О бое в районе донецкого Путиловского моста
Аэропорт силы Донецкой самообороны захватили еще в понедельник в ночь. С утра рейсы уже не летали. Но сильно стрелять около аэропорта стали только в обед. Тогда еще к аэропорту можно было подойти практически вплотную. Я, допустим, совершенно свободно доехала на маршрутке до конечки на Взлетной. А это уже, можно сказать, окраина аэропорта.
Там хаотически бегали боевики, были раненые. Но и рядом ходили люди, и мы — журналисты — тоже глаза таращили.
Позже нас отогнали подальше, за магазин «Метро». Оттуда слышна стрельба, но ничего толком не видно.

(Записи набора данных)
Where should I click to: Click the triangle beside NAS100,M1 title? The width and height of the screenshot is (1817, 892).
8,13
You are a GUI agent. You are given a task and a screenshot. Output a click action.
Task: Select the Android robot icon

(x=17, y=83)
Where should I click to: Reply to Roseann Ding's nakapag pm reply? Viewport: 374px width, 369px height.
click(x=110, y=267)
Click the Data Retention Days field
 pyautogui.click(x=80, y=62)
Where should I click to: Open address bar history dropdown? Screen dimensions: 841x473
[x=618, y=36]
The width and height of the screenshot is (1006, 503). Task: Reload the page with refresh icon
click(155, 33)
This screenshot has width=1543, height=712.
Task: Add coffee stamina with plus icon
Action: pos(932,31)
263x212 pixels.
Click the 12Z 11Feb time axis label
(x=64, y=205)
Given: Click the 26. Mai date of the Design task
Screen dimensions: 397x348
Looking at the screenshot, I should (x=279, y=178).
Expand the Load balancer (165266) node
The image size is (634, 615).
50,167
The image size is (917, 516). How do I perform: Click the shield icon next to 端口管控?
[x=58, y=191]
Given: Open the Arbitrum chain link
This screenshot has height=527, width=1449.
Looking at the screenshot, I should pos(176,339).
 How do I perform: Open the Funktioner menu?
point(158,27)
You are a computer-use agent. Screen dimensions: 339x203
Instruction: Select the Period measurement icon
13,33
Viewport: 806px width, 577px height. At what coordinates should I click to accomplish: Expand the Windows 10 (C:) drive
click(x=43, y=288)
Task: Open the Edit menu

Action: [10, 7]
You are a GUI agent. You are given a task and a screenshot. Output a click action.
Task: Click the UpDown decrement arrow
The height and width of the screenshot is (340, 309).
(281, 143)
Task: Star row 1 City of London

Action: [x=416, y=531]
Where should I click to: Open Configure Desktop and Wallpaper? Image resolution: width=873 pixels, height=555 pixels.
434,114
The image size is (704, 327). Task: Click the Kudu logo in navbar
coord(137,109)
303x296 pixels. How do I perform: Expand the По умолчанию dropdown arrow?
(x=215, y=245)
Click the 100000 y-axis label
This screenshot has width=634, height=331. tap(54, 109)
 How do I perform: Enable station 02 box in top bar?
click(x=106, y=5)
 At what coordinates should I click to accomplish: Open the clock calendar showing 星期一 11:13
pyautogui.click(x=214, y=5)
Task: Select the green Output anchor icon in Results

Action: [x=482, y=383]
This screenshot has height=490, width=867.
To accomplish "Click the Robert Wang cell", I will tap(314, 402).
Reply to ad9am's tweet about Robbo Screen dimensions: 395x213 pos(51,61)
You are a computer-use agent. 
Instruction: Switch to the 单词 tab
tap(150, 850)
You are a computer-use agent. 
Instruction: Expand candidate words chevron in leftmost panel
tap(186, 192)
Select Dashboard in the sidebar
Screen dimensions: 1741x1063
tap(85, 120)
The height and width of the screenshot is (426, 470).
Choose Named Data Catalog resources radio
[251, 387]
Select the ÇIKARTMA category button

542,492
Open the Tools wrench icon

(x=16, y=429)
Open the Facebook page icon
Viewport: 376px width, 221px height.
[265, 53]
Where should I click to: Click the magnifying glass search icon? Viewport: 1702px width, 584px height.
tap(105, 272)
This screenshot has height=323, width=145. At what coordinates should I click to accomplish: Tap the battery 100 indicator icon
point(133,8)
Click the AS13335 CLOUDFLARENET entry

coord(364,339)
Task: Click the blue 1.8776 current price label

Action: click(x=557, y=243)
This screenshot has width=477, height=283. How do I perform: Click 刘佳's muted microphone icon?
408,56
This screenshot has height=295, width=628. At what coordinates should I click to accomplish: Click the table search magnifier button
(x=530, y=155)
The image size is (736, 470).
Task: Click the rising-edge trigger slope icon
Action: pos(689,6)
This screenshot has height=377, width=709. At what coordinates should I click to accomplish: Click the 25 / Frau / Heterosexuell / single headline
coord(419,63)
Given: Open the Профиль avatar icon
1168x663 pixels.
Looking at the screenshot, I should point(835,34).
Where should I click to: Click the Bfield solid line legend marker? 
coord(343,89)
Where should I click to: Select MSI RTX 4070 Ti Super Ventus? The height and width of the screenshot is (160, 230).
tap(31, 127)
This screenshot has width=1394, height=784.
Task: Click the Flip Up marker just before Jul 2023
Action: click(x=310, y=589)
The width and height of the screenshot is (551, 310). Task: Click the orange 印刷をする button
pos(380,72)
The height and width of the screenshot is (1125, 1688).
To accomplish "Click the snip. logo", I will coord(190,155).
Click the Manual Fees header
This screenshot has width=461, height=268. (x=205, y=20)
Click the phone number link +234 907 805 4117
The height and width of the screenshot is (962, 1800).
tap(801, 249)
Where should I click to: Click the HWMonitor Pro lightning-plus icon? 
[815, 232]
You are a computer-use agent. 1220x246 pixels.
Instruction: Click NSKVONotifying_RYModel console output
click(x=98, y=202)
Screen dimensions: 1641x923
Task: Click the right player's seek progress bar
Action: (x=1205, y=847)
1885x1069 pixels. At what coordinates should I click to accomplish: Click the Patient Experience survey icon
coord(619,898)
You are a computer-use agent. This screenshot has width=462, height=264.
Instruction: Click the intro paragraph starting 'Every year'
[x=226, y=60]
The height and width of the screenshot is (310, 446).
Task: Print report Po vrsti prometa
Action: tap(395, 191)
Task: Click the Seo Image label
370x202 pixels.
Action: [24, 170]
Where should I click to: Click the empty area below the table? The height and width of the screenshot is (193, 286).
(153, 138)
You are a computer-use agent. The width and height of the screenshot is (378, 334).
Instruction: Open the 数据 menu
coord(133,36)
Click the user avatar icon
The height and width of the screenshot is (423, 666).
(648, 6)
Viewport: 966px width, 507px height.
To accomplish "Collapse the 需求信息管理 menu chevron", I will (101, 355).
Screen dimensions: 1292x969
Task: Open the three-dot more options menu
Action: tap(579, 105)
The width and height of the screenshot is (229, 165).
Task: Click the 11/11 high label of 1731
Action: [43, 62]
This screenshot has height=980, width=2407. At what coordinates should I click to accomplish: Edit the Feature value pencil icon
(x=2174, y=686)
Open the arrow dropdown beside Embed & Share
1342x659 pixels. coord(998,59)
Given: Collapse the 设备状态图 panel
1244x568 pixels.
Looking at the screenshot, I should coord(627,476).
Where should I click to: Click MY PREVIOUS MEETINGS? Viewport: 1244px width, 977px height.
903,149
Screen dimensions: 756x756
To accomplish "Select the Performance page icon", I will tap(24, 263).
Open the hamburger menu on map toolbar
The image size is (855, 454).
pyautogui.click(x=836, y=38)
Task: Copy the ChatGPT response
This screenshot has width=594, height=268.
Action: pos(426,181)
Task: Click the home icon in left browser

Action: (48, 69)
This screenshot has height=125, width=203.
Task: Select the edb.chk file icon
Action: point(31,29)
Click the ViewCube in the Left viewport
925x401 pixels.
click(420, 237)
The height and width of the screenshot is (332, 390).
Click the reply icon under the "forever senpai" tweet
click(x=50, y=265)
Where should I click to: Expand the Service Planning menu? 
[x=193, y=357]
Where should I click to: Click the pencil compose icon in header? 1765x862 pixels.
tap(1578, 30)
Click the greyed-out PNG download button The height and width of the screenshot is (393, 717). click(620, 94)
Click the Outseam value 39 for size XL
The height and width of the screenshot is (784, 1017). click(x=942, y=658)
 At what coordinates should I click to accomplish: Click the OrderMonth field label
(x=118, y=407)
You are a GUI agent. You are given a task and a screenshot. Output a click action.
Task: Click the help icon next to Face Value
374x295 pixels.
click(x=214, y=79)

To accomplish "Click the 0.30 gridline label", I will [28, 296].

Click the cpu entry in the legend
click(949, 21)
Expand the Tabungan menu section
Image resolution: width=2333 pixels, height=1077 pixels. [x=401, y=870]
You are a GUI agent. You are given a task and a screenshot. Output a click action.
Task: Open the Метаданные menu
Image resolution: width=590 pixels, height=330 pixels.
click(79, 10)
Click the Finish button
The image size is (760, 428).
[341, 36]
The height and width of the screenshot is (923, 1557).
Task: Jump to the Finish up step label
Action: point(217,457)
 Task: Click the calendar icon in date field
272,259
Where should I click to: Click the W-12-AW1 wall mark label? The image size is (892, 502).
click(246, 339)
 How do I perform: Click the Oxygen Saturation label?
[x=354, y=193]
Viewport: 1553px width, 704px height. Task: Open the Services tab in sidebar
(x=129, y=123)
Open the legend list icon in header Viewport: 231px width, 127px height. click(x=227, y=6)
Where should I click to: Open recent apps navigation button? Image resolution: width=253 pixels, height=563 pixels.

**ЗАДАНИЯ:**
(a) Перескажите отрывок о бое у донецкого аэропорта в двух предложениях.
(b) Представьте строки списка в виде нумерованного перечня: всё от строки, где есть «Where should I click to: Click the empty», вниз до строки, где есть «Looking at the screenshot, I should coord(627,476).», включая обе, без пустых строк.
Список никак не связан с отрывком.

**ОТВЕТЫ:**
(a) Силы донецкой самообороны захватили аэропорт ещё в понедельник ночью, с утра рейсы уже не летали, а сильно стрелять начали только в обед, когда к аэропорту ещё можно было подойти почти вплотную. Там бегали боевики и были раненые, рядом ходили люди и журналисты, но позже их отогнали за магазин «Метро», откуда стрельба слышна, но толком ничего не видно.

(b)
1. Where should I click to: Click the empty area below the table? The height and width of the screenshot is (193, 286).
2. (153, 138)
3. You are a computer-use agent. The width and height of the screenshot is (378, 334).
4. Instruction: Open the 数据 menu
5. coord(133,36)
6. Click the user avatar icon
7. The height and width of the screenshot is (423, 666).
8. (648, 6)
9. Viewport: 966px width, 507px height.
10. To accomplish "Collapse the 需求信息管理 menu chevron", I will (101, 355).
11. Screen dimensions: 1292x969
12. Task: Open the three-dot more options menu
13. Action: tap(579, 105)
14. The width and height of the screenshot is (229, 165).
15. Task: Click the 11/11 high label of 1731
16. Action: [43, 62]
17. This screenshot has height=980, width=2407. At what coordinates should I click to accomplish: Edit the Feature value pencil icon
18. (x=2174, y=686)
19. Open the arrow dropdown beside Embed & Share
20. 1342x659 pixels. coord(998,59)
21. Given: Collapse the 设备状态图 panel
22. 1244x568 pixels.
23. Looking at the screenshot, I should coord(627,476).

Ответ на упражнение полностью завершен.